-- DATA FOR THIS TASK follows --

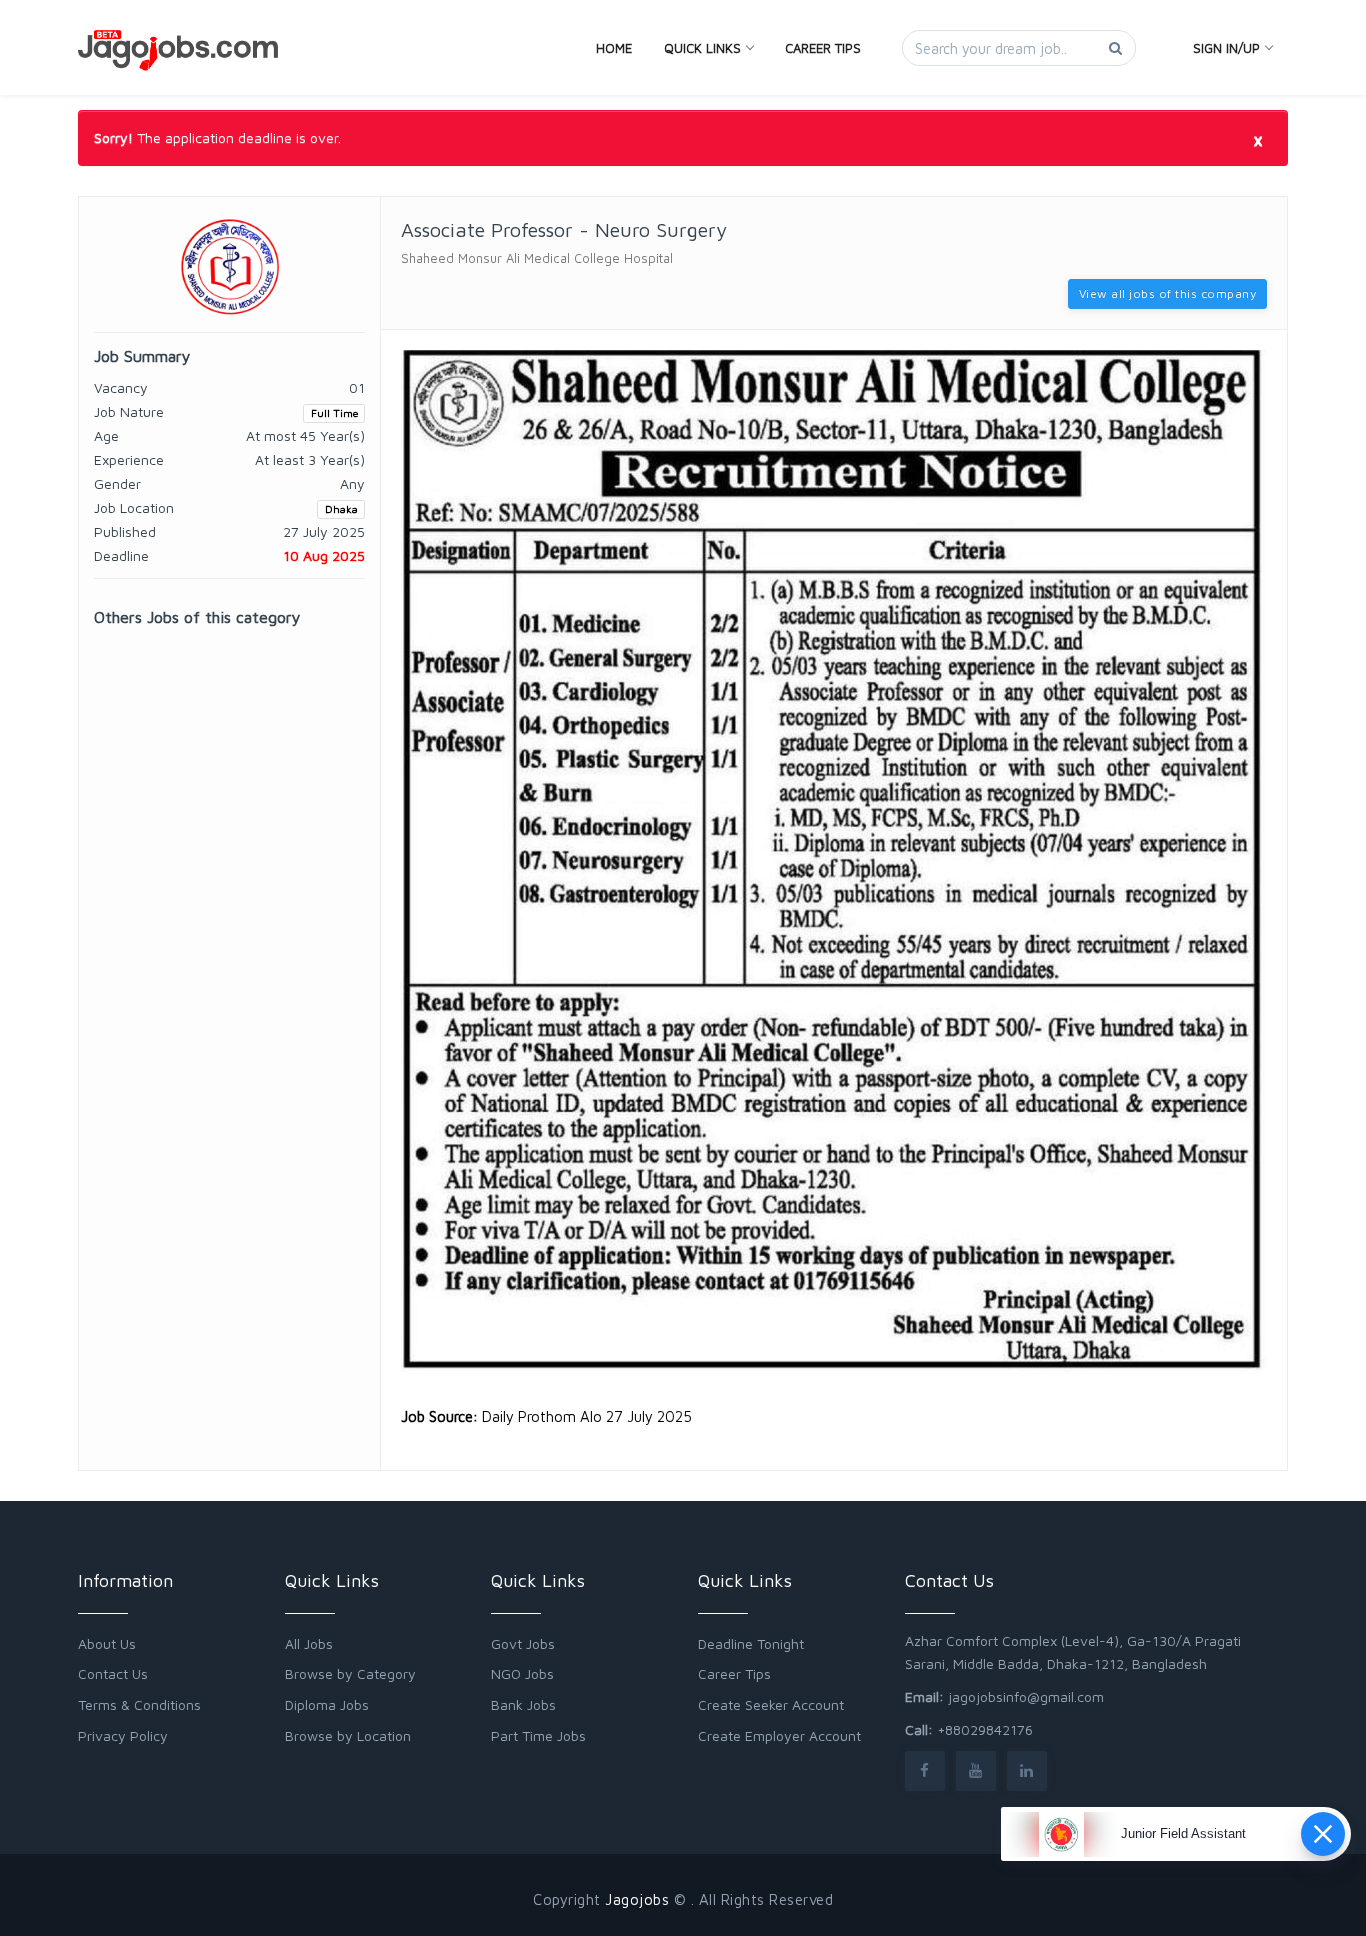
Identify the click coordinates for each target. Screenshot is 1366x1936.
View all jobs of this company (1168, 293)
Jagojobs (637, 1899)
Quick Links (702, 48)
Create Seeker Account (771, 1704)
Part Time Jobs (538, 1735)
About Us (107, 1643)
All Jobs (309, 1643)
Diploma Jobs (327, 1704)
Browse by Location (348, 1735)
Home (614, 48)
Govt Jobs (523, 1643)
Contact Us (113, 1673)
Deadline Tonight (751, 1643)
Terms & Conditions (139, 1704)
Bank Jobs (523, 1704)
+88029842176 (985, 1729)
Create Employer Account (779, 1735)
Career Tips (823, 48)
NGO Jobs (522, 1673)
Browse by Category (350, 1673)
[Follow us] (925, 1770)
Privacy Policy (123, 1735)
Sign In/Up (1226, 48)
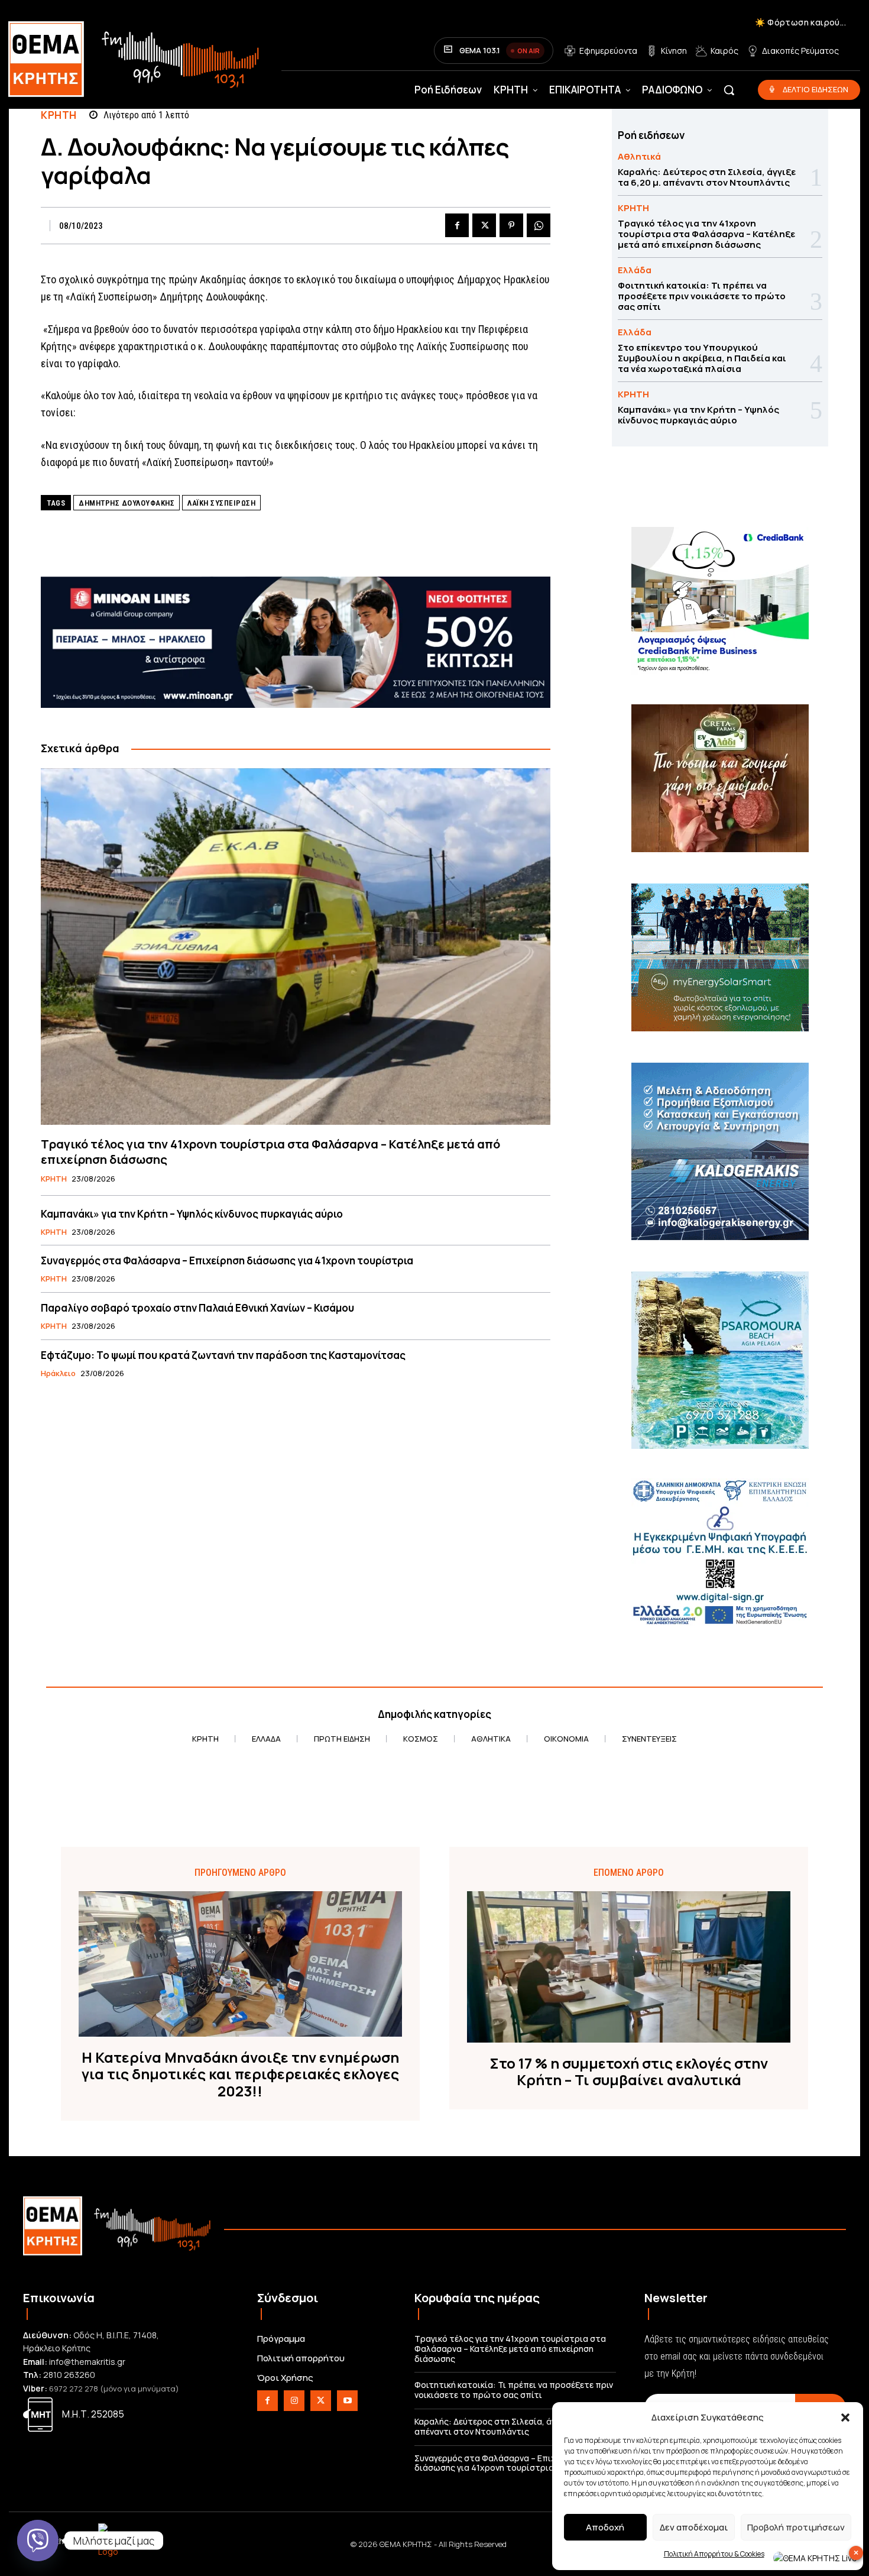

-- DATA FOR THIS TASK concluded --

WORK INSTRUCTIONS
From the records above, pick out and copy each line holding the word "Browse".

RESPONSE AREA
Browse by Location (348, 1735)
Browse by Category (350, 1673)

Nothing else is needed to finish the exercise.